The goal of Police State is to let you easily work with state machines based on ActiveModel::Dirty, ActiveModel::Validation, and ActiveModel::Callbacks

Usage

Police State revolves around the use of TransitionValidator and two helper methods, attribute_transitioning? and attribute_transitioned?.

To get started, just include PoliceState in your model and define a set of valid transitions:

class Model < ApplicationRecord
  include PoliceState

  enum status: {
    queued: 0,
    active: 1,
    complete: 2,
    failed: 3
  }
  
  validates :status, transition: { from: nil, to: :queued }
  validates :status, transition: { from: :queued, to: :active }
  validates :status, transition: { from: :active, to: :complete }
  validates :status, transition: { from: [:queued, :active], to: :failed }
end

Committing a Transition

One aspect of Police State that will feel different than other ruby state machines is the idea that in-memory state has not fully transitioned until it is persisted to the database. This lets you operate within a traditional Active Record workflow:

model = Model.new(status: :complete)
# => #<Model:0x007fa94844d088 @status=:complete>

model.status_transitioning?(from: nil)
# => true

model.status_transitioning?(to: :complete)
# => true

model.valid?
# => false

model.errors.to_hash
# => {:status=>["can't transition to complete"]}

model.save
# => false

model.save!
# => ActiveRecord::RecordInvalid: Validation failed: Status can't transition to complete

model.status = :queued
# => :queued

model.valid?
# => true

model.save
# => true

model.status_transitioned?(from: nil, to: :queued)
# => true

Guard Conditions

Guard conditions can be introduced for a state by adding a conditional ActiveRecord validation:

validates :another_field, :presence, if: -> { queued? }

Callbacks

Callbacks can be attached to specific transitions by adding a condition on attribute_transitioned?. If the callback needs to occur before persistence, attribute_transitioning? can also be used.

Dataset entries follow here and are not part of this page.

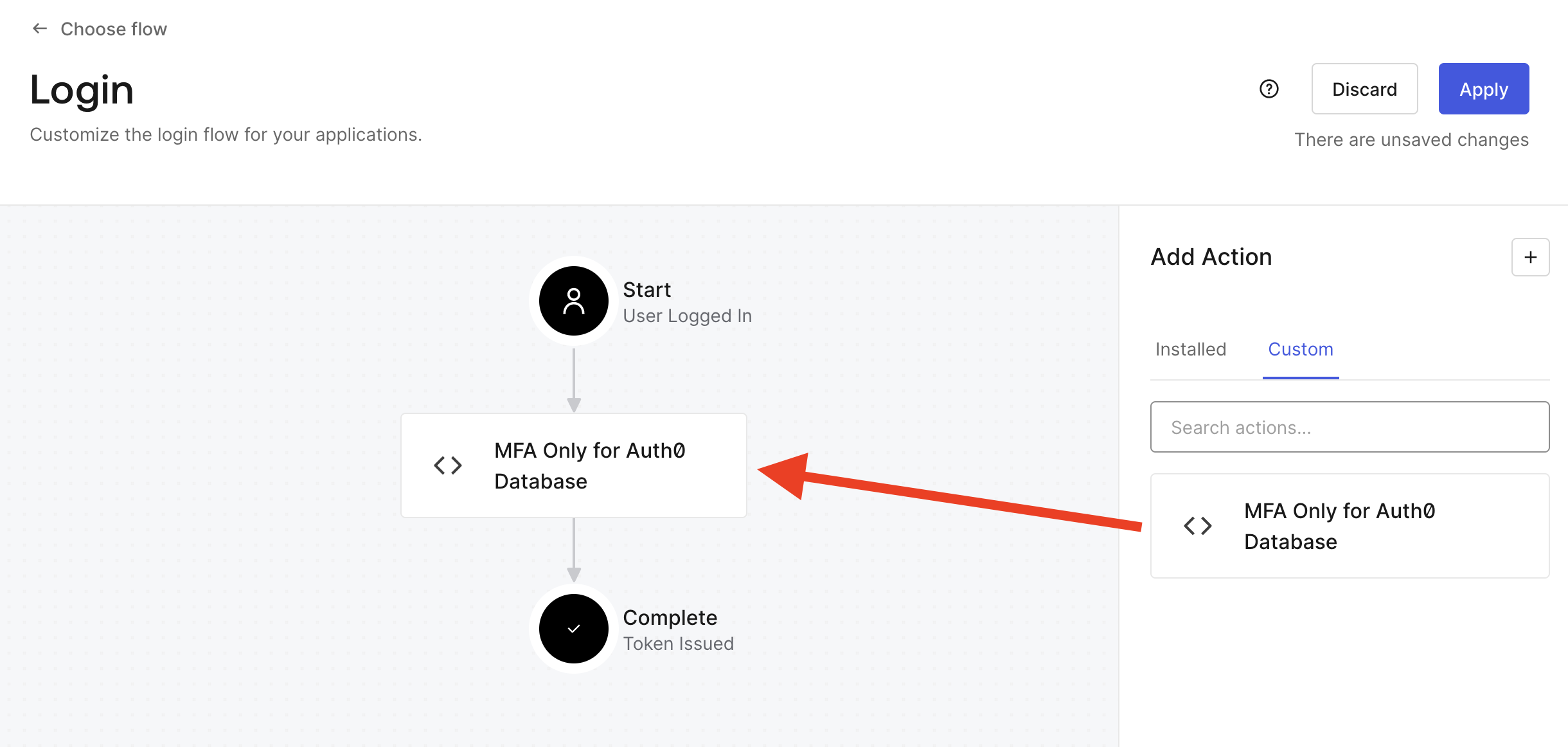Switch to the Installed tab
Viewport: 1568px width, 747px height.
point(1191,349)
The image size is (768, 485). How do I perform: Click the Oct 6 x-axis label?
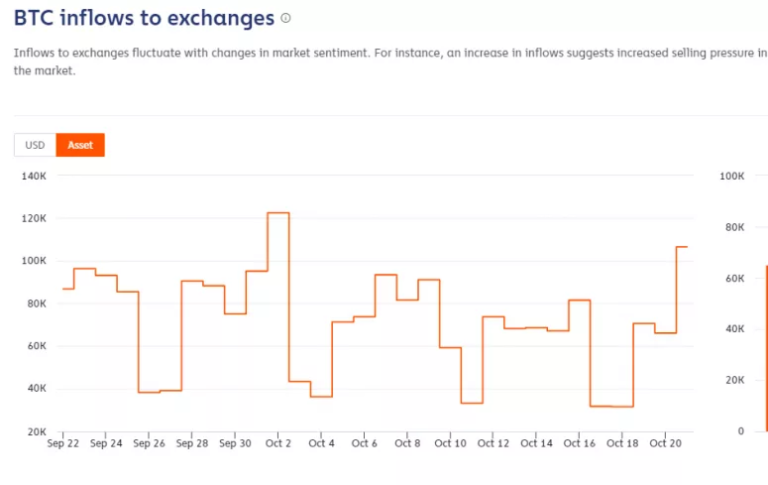pyautogui.click(x=364, y=443)
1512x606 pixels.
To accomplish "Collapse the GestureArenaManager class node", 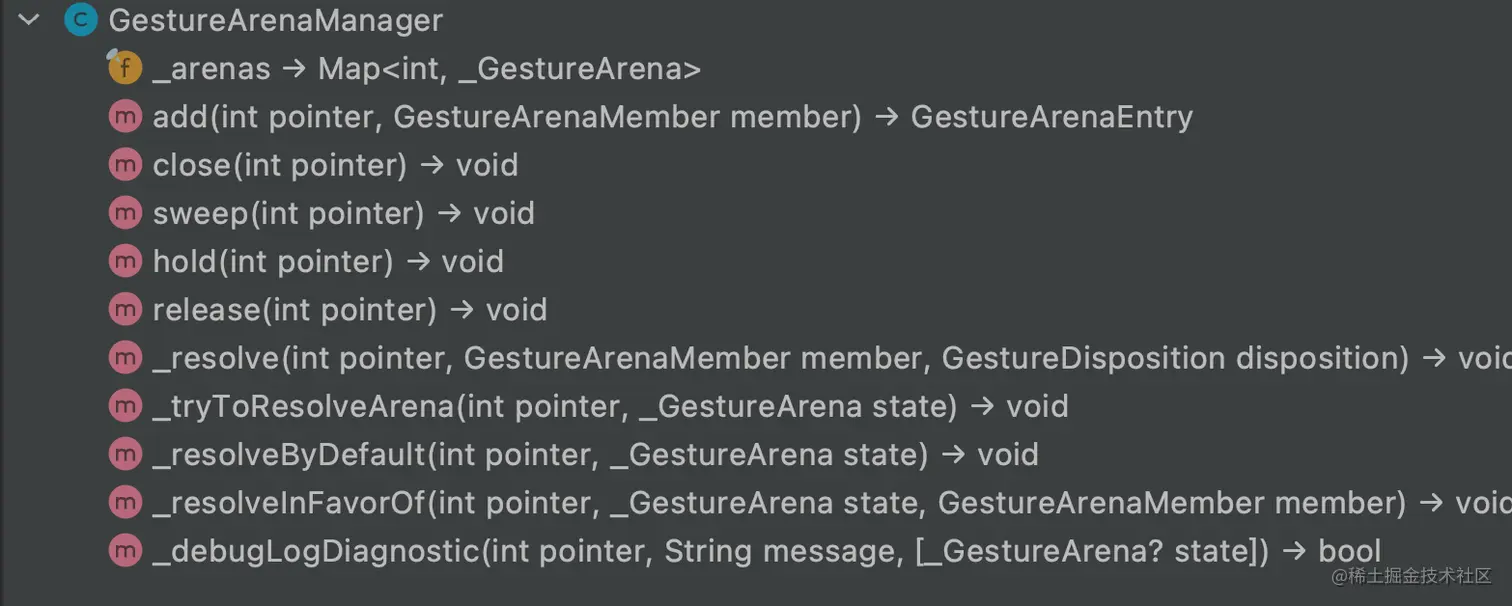I will tap(29, 19).
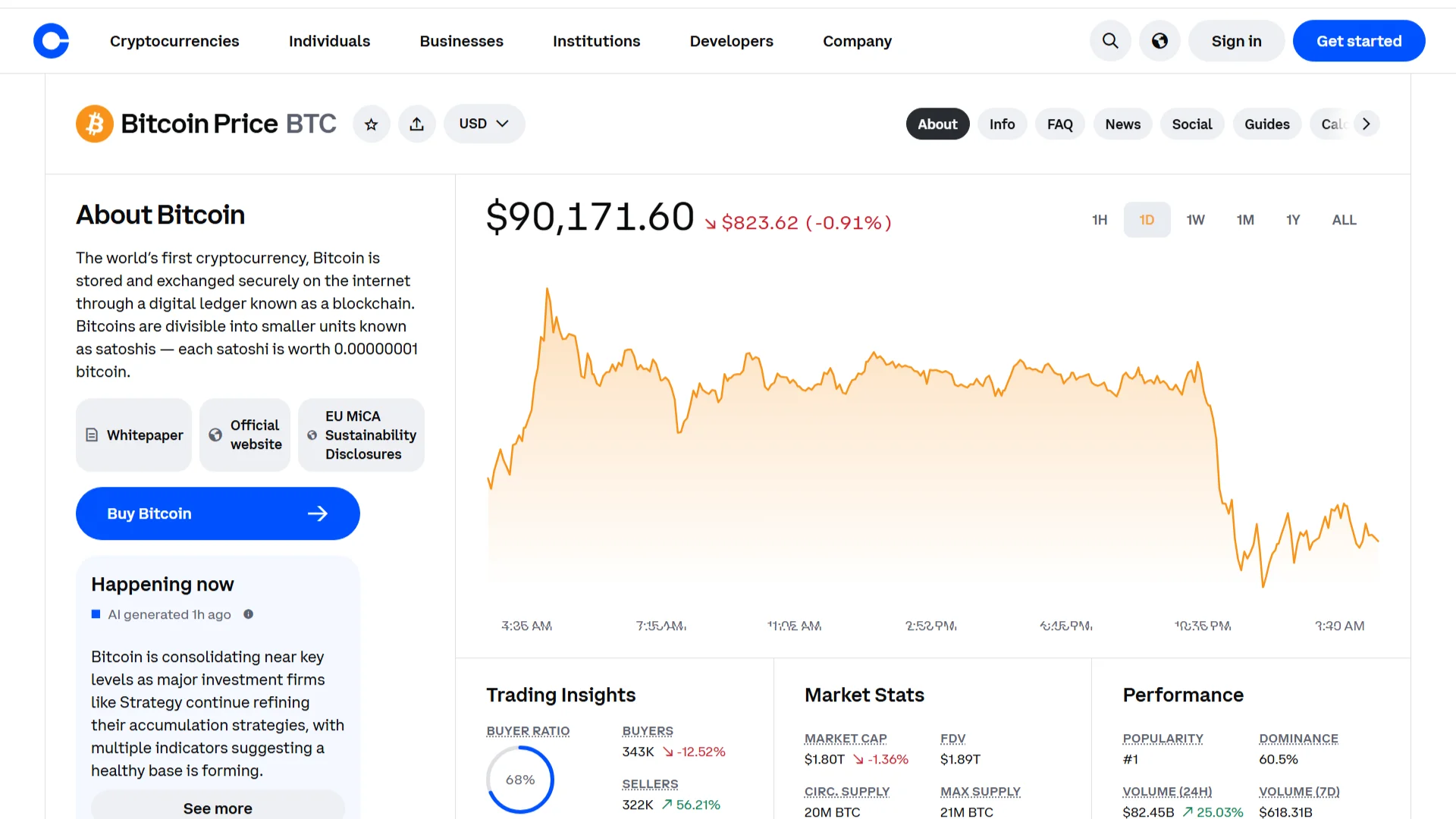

after_commit :notify, if: -> { status_transitioned?(to: :complete) }
after_commit :alert, if: -> { status_transitioned?(from: :active, to: :failed) }
after_commit :log, if: -> { status_transitioned? }

Events

Explicit event languge can be added to models by wrapping update and / or update!

def run
  update(status: :active) 
end
  
def run!
  update!(status: :active)
end

The bang methods defined by ActiveRecord::Enum work as well:

model.active!
# => ActiveRecord::RecordInvalid: Validation failed: Status can't transition to active

Validation Logic

One important note about TransitionValidator is that it performs a unidirectional validation. For example, the following ensures that the active state can only be reached from the queued state:

validates :status, transition: { from: :queued, to: :active }

However, this does not prevent queued from transitioning to other states. Those states must be controlled by their own validators.

Active Model

If you are using Active Model, make sure your class correctly implements ActiveModel::Dirty. For an example, check out spec/test_model.rb

Installation

Add this line to your application's Gemfile:

gem 'police_state'

And then execute:

$ bundle

Or install it yourself as:

$ gem install police_state

License

The gem is available as open source under the terms of the MIT License.